Instructions for the task —
When the string "Identify" occurs in a line of the listing below, return that line.

Listed entries —

━━━━━━━━━━

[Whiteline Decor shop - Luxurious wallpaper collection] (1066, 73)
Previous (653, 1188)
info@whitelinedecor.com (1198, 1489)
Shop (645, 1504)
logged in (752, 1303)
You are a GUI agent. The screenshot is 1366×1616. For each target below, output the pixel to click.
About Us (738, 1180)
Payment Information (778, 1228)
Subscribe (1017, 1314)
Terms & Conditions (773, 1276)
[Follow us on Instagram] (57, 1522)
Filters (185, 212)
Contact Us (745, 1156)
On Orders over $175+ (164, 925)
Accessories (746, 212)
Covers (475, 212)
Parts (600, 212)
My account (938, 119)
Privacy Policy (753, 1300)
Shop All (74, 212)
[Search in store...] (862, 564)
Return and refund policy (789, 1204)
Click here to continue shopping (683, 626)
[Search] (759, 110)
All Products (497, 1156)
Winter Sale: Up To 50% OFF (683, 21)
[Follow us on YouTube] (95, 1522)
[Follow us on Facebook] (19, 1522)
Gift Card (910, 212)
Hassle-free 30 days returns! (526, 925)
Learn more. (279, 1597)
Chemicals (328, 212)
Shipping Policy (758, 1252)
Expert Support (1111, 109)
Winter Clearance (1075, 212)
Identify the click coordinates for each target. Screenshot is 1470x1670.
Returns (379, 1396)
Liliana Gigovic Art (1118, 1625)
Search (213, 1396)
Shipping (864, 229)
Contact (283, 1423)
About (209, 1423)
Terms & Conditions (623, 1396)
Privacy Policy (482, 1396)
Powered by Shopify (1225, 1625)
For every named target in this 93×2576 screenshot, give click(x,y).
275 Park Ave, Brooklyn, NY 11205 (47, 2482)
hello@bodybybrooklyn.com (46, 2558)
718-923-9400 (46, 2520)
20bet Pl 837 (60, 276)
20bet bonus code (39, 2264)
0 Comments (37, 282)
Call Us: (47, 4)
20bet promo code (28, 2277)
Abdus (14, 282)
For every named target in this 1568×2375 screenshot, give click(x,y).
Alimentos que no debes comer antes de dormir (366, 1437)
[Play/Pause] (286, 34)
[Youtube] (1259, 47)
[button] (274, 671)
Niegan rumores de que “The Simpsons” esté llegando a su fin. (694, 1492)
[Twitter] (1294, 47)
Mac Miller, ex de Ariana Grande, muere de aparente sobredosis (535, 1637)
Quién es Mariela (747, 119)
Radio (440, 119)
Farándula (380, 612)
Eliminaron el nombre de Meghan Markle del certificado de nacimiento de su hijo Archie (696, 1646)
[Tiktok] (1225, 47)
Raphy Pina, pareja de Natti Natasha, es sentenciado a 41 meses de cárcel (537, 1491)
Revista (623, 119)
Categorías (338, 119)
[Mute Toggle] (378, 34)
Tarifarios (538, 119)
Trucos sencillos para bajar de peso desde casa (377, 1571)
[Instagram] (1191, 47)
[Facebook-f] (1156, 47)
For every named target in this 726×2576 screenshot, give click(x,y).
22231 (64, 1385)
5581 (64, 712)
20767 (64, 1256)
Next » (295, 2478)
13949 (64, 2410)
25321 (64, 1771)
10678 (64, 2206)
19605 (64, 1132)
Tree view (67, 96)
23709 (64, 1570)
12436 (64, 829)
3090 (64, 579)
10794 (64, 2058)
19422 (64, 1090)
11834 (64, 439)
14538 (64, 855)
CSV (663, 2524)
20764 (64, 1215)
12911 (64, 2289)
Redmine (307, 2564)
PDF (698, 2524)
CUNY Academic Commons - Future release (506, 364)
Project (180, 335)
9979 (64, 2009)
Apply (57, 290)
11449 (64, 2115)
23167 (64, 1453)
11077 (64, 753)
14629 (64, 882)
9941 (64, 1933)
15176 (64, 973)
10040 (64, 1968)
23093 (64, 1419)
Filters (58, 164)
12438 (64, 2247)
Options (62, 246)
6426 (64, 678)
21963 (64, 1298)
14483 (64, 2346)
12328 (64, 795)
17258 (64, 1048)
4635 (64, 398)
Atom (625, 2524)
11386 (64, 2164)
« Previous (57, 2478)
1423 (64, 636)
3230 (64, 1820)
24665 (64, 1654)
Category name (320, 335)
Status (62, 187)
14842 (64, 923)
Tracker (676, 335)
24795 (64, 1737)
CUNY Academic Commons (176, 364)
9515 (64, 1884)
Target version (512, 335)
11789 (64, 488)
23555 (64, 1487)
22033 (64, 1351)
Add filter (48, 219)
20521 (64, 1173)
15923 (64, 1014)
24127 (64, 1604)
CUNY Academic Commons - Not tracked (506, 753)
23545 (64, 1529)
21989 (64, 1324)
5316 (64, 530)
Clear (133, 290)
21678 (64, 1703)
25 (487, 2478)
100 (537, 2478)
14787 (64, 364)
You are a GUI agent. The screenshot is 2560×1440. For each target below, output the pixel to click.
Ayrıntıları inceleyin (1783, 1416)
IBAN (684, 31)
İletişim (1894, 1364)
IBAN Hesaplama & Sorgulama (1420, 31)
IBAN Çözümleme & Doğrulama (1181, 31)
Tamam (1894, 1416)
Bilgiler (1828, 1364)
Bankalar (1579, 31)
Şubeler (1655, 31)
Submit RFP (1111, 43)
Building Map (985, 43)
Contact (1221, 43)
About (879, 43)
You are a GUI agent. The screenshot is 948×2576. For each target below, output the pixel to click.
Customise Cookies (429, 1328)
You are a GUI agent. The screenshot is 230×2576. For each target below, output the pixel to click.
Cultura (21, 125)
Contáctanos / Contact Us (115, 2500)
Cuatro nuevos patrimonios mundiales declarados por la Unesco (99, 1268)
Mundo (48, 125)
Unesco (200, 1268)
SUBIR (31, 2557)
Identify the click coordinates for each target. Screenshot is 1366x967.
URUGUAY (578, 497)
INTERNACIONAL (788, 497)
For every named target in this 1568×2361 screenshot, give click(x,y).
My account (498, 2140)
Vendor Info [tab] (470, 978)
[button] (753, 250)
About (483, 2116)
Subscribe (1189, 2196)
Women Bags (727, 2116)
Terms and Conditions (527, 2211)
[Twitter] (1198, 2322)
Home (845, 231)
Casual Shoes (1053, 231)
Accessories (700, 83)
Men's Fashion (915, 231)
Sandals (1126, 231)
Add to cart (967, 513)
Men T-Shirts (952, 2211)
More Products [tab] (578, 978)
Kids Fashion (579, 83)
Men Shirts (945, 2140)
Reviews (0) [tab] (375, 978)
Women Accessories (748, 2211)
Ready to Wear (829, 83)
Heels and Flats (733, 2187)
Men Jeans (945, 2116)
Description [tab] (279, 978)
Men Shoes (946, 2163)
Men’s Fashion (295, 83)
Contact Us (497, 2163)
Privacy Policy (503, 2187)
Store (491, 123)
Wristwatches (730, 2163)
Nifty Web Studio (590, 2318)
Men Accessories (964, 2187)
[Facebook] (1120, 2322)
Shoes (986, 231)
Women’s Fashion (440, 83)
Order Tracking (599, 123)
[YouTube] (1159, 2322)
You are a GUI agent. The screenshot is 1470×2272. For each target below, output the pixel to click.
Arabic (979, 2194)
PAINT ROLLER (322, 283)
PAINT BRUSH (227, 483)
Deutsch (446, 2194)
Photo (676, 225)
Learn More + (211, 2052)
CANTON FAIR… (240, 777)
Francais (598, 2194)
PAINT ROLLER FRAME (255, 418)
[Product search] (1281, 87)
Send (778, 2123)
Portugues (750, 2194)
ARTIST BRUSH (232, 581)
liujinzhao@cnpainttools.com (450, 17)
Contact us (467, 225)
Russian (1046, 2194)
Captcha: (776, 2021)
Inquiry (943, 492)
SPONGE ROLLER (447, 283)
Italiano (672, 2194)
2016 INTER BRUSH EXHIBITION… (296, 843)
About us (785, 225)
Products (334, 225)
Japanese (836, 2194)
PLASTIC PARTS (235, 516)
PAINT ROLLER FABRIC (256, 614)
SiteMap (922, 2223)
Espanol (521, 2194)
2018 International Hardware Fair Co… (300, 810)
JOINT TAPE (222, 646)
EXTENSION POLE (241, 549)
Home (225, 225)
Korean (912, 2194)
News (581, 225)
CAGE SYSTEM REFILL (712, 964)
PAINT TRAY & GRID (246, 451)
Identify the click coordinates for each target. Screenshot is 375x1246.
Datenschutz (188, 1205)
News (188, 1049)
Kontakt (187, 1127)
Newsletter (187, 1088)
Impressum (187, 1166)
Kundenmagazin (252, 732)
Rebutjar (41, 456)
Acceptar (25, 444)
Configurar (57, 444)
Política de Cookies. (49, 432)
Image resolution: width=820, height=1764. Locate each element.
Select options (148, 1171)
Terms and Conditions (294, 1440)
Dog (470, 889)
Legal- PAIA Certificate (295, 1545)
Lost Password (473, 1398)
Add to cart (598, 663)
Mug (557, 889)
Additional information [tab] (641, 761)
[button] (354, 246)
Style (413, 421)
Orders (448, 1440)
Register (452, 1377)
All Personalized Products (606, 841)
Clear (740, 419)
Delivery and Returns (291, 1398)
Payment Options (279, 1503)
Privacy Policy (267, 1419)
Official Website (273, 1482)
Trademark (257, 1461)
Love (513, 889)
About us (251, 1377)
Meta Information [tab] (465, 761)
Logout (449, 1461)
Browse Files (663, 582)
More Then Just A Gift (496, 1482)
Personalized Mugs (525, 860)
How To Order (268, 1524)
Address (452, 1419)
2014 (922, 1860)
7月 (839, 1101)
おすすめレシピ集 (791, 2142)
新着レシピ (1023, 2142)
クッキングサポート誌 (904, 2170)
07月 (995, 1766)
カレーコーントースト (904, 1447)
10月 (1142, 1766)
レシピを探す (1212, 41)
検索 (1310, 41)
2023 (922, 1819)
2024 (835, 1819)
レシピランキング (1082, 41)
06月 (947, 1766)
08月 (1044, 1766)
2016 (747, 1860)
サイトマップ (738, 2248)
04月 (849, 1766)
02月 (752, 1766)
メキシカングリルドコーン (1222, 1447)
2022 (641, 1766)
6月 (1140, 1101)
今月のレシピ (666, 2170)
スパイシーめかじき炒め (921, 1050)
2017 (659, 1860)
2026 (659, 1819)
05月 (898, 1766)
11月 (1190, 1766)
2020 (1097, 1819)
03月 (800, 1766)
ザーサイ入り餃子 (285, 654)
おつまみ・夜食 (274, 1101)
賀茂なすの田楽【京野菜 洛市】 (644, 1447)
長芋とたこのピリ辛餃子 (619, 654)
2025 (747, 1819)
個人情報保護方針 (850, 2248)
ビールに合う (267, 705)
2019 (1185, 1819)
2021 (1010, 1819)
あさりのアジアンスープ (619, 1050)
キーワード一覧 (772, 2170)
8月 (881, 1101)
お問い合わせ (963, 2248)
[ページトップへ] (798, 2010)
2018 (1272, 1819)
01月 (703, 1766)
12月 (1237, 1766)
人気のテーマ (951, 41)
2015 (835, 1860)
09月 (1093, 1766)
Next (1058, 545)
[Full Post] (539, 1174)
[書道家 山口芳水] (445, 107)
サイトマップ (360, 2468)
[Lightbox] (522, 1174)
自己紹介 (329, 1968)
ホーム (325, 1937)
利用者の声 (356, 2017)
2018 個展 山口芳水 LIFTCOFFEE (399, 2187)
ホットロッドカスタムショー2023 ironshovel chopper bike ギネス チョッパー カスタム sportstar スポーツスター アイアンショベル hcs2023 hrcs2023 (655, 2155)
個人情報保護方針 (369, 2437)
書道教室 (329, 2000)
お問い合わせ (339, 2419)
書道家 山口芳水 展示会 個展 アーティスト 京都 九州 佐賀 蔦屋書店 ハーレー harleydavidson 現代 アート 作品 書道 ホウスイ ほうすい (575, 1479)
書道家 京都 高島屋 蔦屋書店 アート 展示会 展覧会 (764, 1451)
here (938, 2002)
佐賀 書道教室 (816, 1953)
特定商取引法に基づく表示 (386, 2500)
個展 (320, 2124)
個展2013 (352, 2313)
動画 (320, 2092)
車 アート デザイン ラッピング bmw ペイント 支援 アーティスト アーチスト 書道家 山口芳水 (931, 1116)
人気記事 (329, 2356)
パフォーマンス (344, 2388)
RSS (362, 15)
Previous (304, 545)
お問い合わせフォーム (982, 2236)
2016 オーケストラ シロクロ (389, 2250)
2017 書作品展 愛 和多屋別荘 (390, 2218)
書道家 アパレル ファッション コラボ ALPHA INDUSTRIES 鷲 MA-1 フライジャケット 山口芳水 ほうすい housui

━━━━━━━━━━

Finished task —
Identify the click coordinates for each target. Screenshot is 1470x1670.
Identify the click coordinates for each target. Screenshot is 1366x967.
Identify the click coordinates for each target. Screenshot is 375x1246.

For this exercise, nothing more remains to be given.